By Christopher Nosnibor

For those who require an introduction, Eszter Balint’s background is certainly interesting: born in Budapest in 1966, her career began early as a part of the Squat Theatre troupe, before transitioning from avant-garde theatre to cinema. While predominantly working in indie cinema, she appeared in Woody Allen’s Shadows and Fog and Steve Buscemi’s Trees Lounge. Her credits also include Miami Vice, but recent years have seen her focus on music (albeit with some time out for painting), playing with Michael Gira’s Angels of Light during Swans’ hiatus.

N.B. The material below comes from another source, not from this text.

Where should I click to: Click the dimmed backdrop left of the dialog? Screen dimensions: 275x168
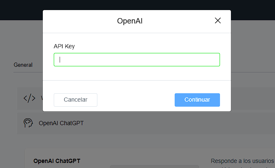[x=21, y=42]
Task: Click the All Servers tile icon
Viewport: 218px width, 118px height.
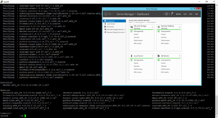Action: (159, 55)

Airless MidnightAirless Midnight, her third album, sounds nothing like Angels of Light, but that’s by no means a criticism, and what’s more, she’s drawn on her connections to feature the guitar work of Chris Cochrane (John Zorn, Zena Parkins, long time EB alumni) Dave Schramm (The Schramms, Yo La Tengo, others) and Marc Ribot on this album.

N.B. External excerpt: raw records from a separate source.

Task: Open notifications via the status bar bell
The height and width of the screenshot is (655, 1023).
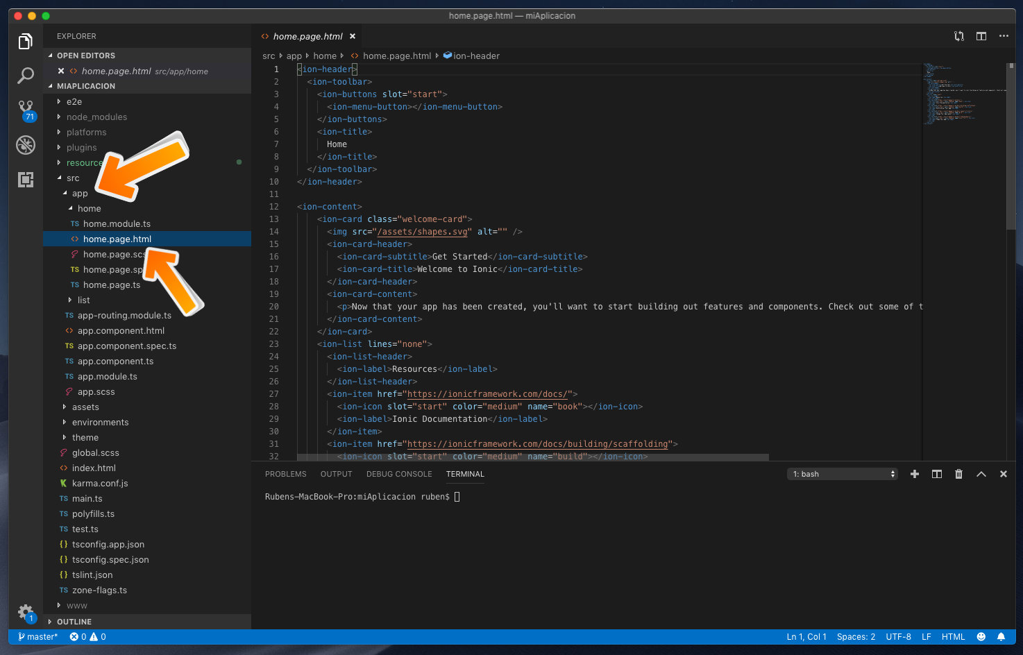Action: pos(1001,636)
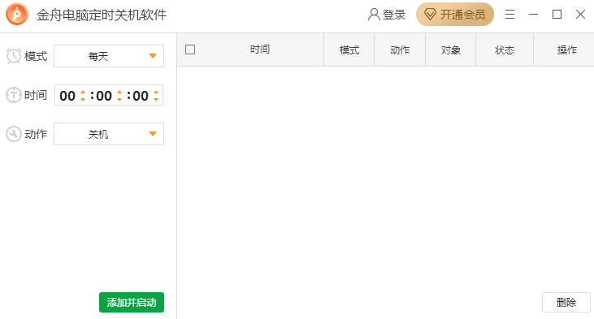The image size is (594, 319).
Task: Click the 删除 button
Action: [x=566, y=302]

So, never mind what it isn’t: what it is, is a tidy collection of songs, adventurous and varied in style, but largely straight-ahead, stripped-back and direct in execution. Holistically, Airless Midnight is a magnificently realised work of sassy, slinky pop that incorporates elements of post-punk and folk.

‘Let’s Tonight It’ brings the sharp-edged savvy of early PJ Harvey – something of a touchstone artist for the album as a whole – together with a driving punky, no-wave sound. ‘All You Need’ has a swagger and just enough grit, but amidst the tumultuous percussion there’s a well-crafted piece of songsmithery.

The latter portion of the album brings some mellower moments, with the slower, simple ‘Exit at 63’ bringing the atmosphere, and the piano-led ‘Silence After the Phone Call’ brings a more sedate yet ultimately brooding tone. Closer ‘Lullaby for Tonight, Lullaby for No-One’ nabs the chord sequence for Nirvana’s ‘Heart Shaped Box’ and sculpts them into an intimate slow-burner which rounds off an album that feels like an album – and a good one at that.